Why is this relevant to my illness/pain?
It might be the case that the insurance company doesn’t want to pay you anything because it thinks you are faking how hurt/injured you are. It might say that you are just trying to get some money from it so you’re making it all up. Or, maybe the person you’re suing, the defendant, doesn’t believe you’re as hurt as you say you are and wants you to go to a doctor they choose to prove it. If the doctor the defendant asks you to see (or even your own doctor) determines that your pain/symptoms are being faked or exaggerated, this would be evidence of malingering.
For example, in the 2015 case Bumstead v Dufresne (ABQB 787), Mr. Bumstead got hit from behind by Ms. Dufresne after coming to a stop on the highway. Although he didn’t need to go to the hospital right after the accident, he said that as time passed, he started to feel pain and decided to go to a doctor.

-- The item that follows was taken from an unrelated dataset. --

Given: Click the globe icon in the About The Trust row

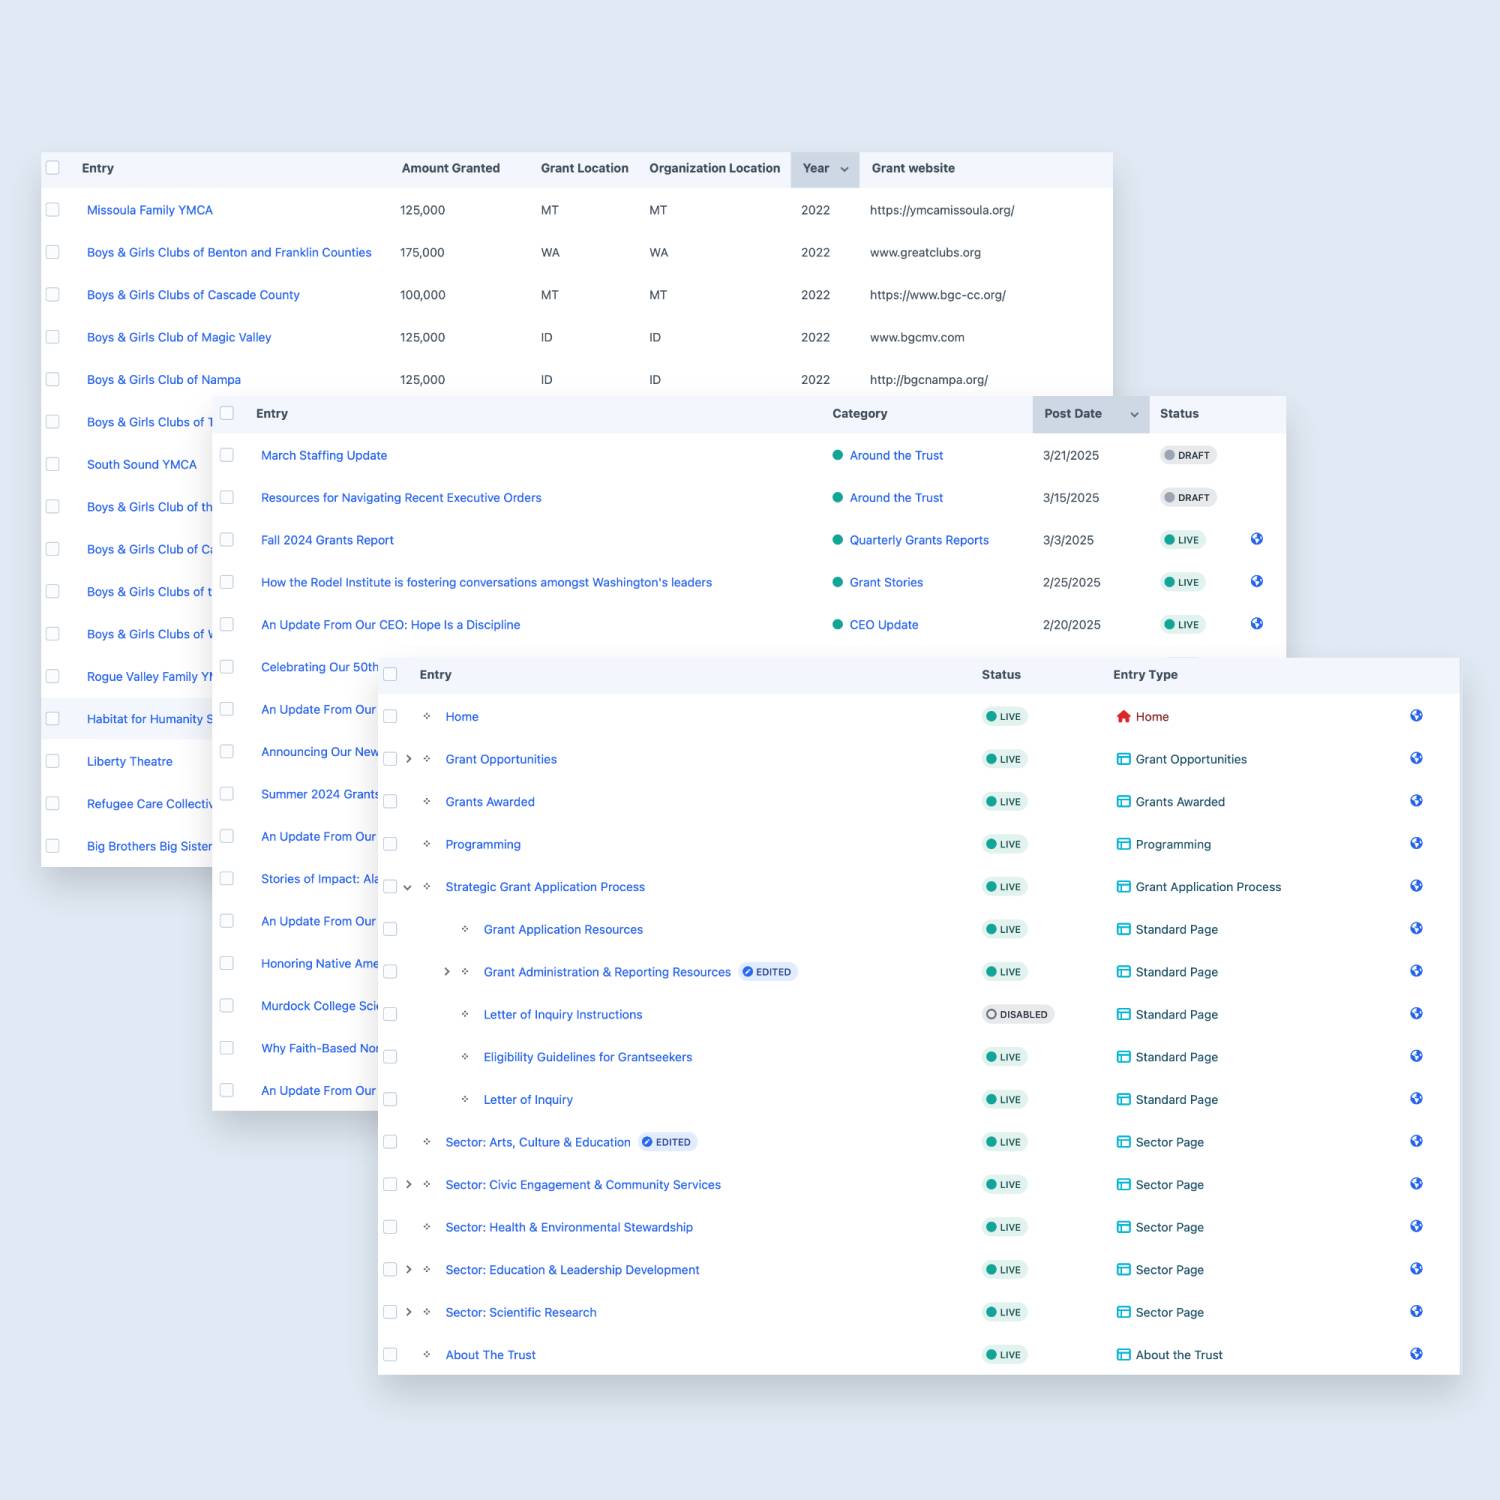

He kept seeing doctors after the accident, as he said he felt like he wasn’t able to complete his work while on the job because it caused his pain to “flare up.” Ms. Dufresne, on the other hand, said that he has to be faking how sore he is, and presented to the Court some surveillance video. Ms. Dufresne felt that the video would show that actually, Mr. Bumstead was fine. It included a video of him working on his truck for three hours, in various positions that he would normally claim caused him pain. Ms. Dufresne tried to say that Mr. Bumstead was deliberately lying to doctors so that he wouldn’t have to go back to work and could get more money from her insurance company.
The judge sided with Ms. Dufresne and found that Mr. Bumstead wasn’t being honest with the doctors and with other care providers that were assessing him. Mr. Bumstead was malingering, so he wasn’t able to get as much money as he was hoping to out of the lawsuit.
But my pain is real! Can I argue that I’m not malingering?
Yes! Malingering is not an exact science, and there are experts out there who have said that certain tests used to try and find proof of malingering actually aren’t reliable. One way that you can make sure that you aren’t found to be malingering is to be open and honest with your doctors and be consistent with what you are telling them. Tell them how much pain you have and what helps you.
Make sure you keep going to treatment, like physio or seeing the dentist or doing the stretches the doctor showed you how to do if your team tells you that you should keep going. Your team is there to help you, and giving them the information about what is affecting you can be huge in helping you get the right treatment when you need it, and enable you to argue against being found to be malingering.
 Bumstead v Dufresne, 2015 ABQB 787 at para 206.